Al verified the number and told "Sam" the dynamite sticks were from out of state. "Oh yeah, I hear you. I hear you. These come from about 2,000 miles from here."
"Sam" stroked his chin, looking very much like a shrewd Chinese shopper. "What do you want for this?"
"A hundred and 50 dollars," chimed Al.
"Sam" forked over the money with "There's a one and a 50," and took custody of the dynamite. The purchases were transferred to the trunk of his car.
Al accepted the money with "Thanks a lot."
After Al's departure, several obscure remarks passed between Wayne and Bert about a misunderstood price, which quickly passed into an appraisal of the state of the dynamite.
"How many sticks was there?" Wayne asked "Sam" for confirmation.
"You know, 14," answered "Sam." "It looked like they were sweating, but they weren't. They kept it refrigerated."
Bert looked a trifle concerned. He wanted this deal to go perfectly. "Sweating, are they? 'Cuz that's what he was worried about. (Al) said the guy was sweating because he didn't know if they were sweating or not. He didn't want to get 'em in too hot weather or something. I don't know. They can't be too hot?"
"Sam" looked at his watch. "No, not really. We got to get going."
On the way back to San Francisco, Cornell Lee asked Wayne who Al was. "Do you know him?"
"Yeah. Bert met him in Bakersfield. One time there was this bikers' convention, and Bert went down there to do tattoos...that's where he met him. That was over a year ago...He's real mellow."
Then Wayne offered advice on the dynamite: "You have to use a half a dozen at one time to make it good."

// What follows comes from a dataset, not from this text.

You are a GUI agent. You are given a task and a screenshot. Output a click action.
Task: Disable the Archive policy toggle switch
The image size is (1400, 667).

"Don't worry; it ain't going to be kept around," commented Lee with a professional air.
"Yeah, in fact," continued Wayne, "the best way is to bury it in the sand. You have to wrap it around a pipe to make it more powerful."
Lee smirked. "It won't be kept that long!"

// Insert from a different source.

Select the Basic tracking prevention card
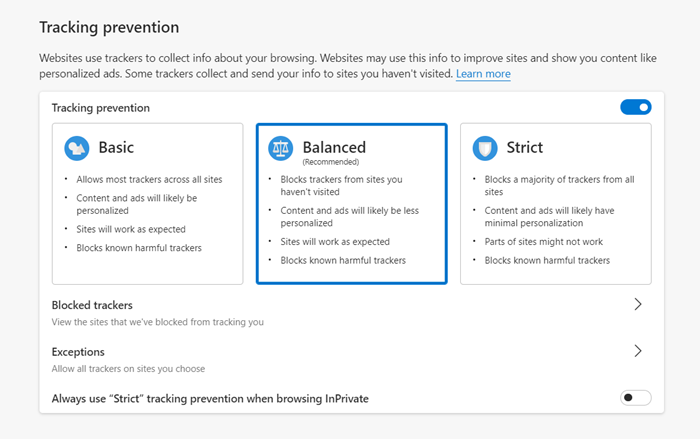Screen dimensions: 700x439 (147, 204)
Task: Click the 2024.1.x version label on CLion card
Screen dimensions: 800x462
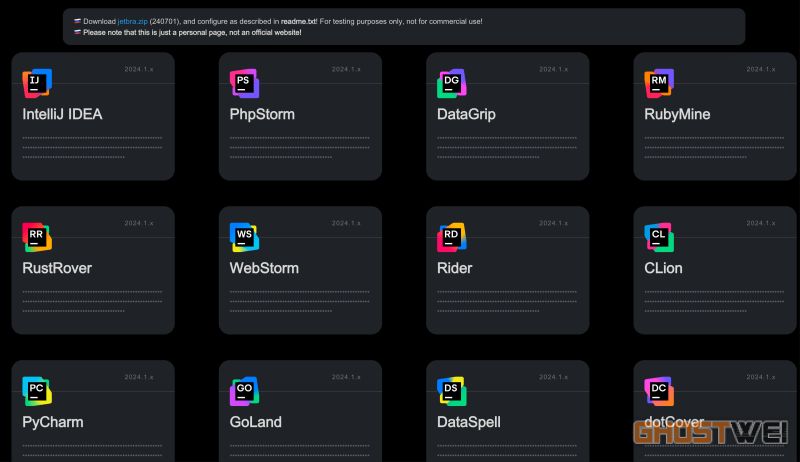Action: pyautogui.click(x=761, y=223)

Wayne glanced slyly at his friend. "Am I going to read it in the newspapers?" Visions of Waikiki in ruins.
Lee shrugged nonchalantly. "I don't know."
Wayne fed other information to Lee on the way home, but not until they were driving into San Francisco did he loosen up again about his boys.

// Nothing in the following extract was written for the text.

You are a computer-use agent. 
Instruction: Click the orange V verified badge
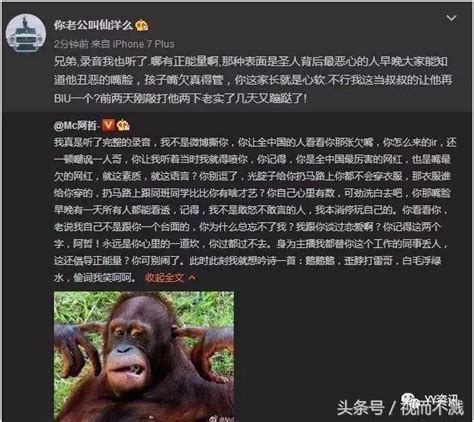(108, 125)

"You'll be back in two or three weeks, Sam? I'll ask around what's happening."
"I may want to talk to a couple of your boys next time."
"O.K.," agreed Wayne, "I'm slowly establishing a higher echelon in my system. Right now I have an army that can be used as runners, but they wouldn't understand anything complicated."
"Do you extort the bars in Chinatown?"
"The bars in Chinatown are too hot. We are working on something else right now. Forget about Chinatown. No one can control it. Too many fucking informers. Too many snitches on both sides. It's a dirty game in Chinatown. Can't trust anyone down there ever since Golden Dragon. White people got hurt. No way anyone can control Chinatown."
Lee zeroed in. "Why did Golden Dragon happen? I would think that too much heat would be put on your people."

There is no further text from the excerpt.